Dataset excerpts:
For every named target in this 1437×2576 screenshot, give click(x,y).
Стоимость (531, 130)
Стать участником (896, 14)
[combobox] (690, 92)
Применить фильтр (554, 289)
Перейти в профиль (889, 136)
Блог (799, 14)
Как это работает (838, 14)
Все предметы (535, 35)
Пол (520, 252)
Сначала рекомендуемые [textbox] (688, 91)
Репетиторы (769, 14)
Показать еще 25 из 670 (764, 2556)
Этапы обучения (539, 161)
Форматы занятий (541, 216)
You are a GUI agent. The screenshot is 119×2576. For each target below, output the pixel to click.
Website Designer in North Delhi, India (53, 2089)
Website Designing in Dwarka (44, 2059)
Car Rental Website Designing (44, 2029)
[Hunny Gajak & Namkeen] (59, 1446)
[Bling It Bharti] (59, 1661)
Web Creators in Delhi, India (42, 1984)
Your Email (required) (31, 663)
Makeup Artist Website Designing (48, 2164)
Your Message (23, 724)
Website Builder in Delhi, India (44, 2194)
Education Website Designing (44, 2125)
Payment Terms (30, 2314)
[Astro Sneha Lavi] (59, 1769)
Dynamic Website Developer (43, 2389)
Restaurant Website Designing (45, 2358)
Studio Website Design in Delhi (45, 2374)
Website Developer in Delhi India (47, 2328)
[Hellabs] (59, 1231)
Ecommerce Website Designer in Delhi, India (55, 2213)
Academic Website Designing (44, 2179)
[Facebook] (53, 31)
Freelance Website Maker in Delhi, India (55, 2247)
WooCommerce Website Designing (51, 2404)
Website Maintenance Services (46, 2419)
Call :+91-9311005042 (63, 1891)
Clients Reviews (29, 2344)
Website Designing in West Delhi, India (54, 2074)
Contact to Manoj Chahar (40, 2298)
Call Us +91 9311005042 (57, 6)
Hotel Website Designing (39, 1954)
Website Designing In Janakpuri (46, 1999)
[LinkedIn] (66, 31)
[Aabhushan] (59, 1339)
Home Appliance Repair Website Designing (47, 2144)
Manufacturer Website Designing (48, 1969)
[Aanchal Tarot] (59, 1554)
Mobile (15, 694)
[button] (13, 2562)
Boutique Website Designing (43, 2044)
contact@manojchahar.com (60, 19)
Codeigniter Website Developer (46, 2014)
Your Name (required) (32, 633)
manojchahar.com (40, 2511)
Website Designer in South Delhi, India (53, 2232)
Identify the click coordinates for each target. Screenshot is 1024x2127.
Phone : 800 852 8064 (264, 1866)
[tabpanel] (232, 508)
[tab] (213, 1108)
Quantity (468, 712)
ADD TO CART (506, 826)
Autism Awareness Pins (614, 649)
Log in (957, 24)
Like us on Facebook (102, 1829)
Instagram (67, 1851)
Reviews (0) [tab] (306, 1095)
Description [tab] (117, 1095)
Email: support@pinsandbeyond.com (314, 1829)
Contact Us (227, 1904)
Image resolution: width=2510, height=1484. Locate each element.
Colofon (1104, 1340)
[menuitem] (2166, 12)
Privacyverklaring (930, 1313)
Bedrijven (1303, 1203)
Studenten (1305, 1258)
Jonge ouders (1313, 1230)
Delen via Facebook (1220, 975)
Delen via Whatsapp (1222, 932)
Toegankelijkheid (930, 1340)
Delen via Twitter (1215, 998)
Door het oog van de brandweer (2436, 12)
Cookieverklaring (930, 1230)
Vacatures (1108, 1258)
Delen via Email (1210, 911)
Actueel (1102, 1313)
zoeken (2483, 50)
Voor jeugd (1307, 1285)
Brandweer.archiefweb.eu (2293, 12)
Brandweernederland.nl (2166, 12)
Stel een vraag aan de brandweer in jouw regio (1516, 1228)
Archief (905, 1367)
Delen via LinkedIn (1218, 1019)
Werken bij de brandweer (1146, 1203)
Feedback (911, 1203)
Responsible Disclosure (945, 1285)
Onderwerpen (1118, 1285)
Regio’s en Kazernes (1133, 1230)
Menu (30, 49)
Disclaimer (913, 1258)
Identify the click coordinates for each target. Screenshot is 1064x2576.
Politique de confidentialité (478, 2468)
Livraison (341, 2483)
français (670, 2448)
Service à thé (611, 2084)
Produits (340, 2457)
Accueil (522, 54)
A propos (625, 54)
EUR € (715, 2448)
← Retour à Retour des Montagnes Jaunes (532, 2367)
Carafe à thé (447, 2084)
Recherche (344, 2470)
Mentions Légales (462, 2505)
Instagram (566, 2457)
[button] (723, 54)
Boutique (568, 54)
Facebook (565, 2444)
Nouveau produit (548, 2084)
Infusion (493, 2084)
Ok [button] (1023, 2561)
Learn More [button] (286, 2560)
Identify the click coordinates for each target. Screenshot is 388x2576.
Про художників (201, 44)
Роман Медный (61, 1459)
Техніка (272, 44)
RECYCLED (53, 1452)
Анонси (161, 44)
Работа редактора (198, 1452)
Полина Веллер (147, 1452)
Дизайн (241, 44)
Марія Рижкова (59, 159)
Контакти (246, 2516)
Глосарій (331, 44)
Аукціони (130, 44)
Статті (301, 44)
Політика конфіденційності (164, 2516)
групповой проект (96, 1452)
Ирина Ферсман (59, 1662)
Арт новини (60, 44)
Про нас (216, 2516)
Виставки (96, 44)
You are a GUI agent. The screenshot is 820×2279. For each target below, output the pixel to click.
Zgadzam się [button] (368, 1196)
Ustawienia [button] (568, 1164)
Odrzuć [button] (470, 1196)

- Required action
The first line of the entries above marks where to begin; repeat each line exactly through the one that contains "Репетиторы (769, 14)", and include that line.

- Task solution
For every named target in this 1437×2576 screenshot, give click(x,y).
Стоимость (531, 130)
Стать участником (896, 14)
[combobox] (690, 92)
Применить фильтр (554, 289)
Перейти в профиль (889, 136)
Блог (799, 14)
Как это работает (838, 14)
Все предметы (535, 35)
Пол (520, 252)
Сначала рекомендуемые [textbox] (688, 91)
Репетиторы (769, 14)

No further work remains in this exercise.